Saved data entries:
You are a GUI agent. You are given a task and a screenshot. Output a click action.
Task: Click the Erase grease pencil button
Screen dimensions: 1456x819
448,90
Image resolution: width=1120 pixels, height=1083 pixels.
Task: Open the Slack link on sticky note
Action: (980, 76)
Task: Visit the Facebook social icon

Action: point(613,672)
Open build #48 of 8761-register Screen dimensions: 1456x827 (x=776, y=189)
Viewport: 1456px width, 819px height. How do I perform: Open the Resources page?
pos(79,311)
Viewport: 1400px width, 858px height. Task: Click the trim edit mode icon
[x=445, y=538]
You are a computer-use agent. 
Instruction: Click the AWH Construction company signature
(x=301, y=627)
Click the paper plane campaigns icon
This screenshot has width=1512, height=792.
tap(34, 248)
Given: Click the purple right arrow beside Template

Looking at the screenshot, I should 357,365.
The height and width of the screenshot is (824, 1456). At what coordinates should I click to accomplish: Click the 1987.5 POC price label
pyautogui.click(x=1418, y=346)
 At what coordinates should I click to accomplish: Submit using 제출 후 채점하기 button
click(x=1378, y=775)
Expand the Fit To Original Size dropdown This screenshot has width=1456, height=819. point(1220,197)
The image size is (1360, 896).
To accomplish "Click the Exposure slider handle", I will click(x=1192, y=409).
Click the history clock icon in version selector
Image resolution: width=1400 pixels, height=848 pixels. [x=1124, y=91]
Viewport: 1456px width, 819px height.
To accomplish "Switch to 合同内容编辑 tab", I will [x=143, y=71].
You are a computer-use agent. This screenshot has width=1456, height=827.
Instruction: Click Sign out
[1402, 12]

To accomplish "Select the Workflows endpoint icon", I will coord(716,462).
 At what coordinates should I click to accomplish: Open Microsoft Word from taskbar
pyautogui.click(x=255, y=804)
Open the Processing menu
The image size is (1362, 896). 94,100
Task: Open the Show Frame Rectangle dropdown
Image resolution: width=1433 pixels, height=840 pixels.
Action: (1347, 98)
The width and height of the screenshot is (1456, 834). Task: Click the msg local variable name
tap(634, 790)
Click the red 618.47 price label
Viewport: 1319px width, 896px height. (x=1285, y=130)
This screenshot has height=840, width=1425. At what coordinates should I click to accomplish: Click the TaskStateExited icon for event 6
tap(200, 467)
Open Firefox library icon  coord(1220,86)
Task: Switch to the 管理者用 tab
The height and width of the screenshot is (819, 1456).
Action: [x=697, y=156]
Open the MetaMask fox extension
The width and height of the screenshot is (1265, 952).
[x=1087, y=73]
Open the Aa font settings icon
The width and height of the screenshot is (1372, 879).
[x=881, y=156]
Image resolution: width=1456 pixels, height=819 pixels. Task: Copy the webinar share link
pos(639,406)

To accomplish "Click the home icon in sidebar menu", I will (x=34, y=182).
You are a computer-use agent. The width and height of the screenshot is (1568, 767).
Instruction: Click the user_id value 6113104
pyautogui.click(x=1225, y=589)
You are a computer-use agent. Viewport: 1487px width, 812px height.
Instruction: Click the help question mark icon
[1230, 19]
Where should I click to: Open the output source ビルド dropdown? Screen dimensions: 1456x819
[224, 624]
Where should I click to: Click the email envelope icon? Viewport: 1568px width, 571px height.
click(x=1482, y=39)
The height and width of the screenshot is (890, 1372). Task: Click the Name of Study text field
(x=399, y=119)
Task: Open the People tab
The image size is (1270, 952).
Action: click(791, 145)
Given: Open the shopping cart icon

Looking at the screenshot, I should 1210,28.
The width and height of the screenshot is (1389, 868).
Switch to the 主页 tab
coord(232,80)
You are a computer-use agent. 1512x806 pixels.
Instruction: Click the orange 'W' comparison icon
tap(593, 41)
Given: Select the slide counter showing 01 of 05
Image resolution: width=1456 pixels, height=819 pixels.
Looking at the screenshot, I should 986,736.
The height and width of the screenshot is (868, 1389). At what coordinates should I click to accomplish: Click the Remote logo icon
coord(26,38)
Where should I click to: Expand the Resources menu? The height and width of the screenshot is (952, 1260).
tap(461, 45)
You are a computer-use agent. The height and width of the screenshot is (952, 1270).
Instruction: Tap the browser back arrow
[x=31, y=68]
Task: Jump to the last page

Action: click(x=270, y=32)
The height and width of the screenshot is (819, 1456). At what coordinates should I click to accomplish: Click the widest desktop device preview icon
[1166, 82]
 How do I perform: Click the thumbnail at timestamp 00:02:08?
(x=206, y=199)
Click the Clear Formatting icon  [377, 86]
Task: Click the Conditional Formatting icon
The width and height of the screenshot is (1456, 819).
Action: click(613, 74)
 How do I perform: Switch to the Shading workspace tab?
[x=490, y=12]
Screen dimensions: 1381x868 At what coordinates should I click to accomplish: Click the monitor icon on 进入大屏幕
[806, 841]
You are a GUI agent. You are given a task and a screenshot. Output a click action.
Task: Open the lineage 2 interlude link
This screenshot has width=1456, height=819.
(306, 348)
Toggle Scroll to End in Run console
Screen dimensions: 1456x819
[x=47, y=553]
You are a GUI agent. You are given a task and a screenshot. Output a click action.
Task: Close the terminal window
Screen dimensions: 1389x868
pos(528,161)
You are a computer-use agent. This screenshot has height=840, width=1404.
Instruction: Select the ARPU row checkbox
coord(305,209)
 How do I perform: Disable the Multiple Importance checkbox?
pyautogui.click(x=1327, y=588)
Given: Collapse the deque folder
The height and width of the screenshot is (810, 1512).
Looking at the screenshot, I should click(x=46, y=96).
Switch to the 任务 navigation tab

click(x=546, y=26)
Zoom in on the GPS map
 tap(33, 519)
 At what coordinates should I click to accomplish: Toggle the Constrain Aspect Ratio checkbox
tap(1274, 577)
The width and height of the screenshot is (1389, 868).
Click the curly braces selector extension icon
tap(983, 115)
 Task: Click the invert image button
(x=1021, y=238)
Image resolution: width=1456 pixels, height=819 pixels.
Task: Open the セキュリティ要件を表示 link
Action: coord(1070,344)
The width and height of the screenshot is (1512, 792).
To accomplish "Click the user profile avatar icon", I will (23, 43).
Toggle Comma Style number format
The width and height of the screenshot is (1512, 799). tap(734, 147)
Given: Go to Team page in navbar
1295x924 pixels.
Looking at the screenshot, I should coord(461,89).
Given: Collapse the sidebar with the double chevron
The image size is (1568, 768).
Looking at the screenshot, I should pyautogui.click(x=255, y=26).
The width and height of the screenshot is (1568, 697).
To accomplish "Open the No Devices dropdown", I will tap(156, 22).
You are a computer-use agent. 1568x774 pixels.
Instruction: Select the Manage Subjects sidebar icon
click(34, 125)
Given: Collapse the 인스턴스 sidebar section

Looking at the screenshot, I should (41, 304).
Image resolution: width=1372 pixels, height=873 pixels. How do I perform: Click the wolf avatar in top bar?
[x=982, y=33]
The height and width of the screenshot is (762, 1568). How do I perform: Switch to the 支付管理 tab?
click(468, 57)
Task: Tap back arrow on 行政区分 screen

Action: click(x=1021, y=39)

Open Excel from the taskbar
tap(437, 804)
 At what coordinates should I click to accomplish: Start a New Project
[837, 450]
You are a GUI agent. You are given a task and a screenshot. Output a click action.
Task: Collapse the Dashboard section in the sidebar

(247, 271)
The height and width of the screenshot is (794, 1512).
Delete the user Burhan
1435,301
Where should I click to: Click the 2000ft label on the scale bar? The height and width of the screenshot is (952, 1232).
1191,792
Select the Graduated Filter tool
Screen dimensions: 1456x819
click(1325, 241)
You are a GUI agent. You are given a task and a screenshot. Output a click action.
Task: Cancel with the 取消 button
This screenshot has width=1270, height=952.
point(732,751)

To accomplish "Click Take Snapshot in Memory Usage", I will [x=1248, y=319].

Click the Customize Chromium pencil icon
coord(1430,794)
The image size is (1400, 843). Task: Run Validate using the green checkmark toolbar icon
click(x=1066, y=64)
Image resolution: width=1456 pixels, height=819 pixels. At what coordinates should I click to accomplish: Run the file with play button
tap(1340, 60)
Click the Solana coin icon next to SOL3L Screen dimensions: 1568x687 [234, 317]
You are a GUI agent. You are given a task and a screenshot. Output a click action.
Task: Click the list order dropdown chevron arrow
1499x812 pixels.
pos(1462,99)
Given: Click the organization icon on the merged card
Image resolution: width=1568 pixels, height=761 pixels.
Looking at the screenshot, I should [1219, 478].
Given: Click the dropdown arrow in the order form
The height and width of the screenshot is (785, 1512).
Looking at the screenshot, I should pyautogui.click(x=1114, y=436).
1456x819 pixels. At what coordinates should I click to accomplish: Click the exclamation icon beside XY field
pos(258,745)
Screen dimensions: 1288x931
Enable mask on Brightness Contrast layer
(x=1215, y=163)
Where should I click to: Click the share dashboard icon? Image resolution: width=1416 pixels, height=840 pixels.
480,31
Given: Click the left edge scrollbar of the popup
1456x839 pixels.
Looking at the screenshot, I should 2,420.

- [DESCRIPTION OF THE TASK] Check each line of the entries above for the word "chevron". List the ones that have it.

- [RESULT]
Given: Collapse the sidebar with the double chevron
Task: Click the list order dropdown chevron arrow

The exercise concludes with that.